Speaker: |
Ramprasad Saptharishi (Tel Aviv University Tel Aviv-Yafo Israel) |

Organiser: |
Prahladh Harsha |

Date: |
Monday, 23 Nov 2015, 16:00 to 17:00 |

Venue: |
A-212 (STCS Seminar Room) |

(Scan to add to calendar)

In 2013, in a joint work with Gupta, Kamath and Kayal, we showed a lower bound of 2^{Omega (sqrt{d})} for the dxd permanent or determinant using a technique called 'shifted partial derivatives' (introduced by [Kayal]). Subsequent to this result, there has been a sequence of improvements of various sorts (improving the lower bound, or dealing with a larger circuit class etc.) thereby improving our understanding of depth four circuits. The current state of the art is an n^{Omega(sqrt{d})} lower bound for the class of homogeneous depth-4circuits with no structural restrictions [Kayal-Limaye-Saha-Srinivasan, Kumar-Saraf].

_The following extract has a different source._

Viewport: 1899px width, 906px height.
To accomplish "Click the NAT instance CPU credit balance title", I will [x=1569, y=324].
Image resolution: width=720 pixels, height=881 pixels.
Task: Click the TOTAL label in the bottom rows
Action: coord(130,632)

In this talk, I shall give a brief overview of the progress made in the last 3 years and put the various results in context. Then, I shall present a recent work with Mrinal Kumar that gives an exponential lower bound for depth-5 circuits over small finite fields that combines the techniques developed so far with an old result of Grigoriev-Karpinski for depth-3 lower bounds.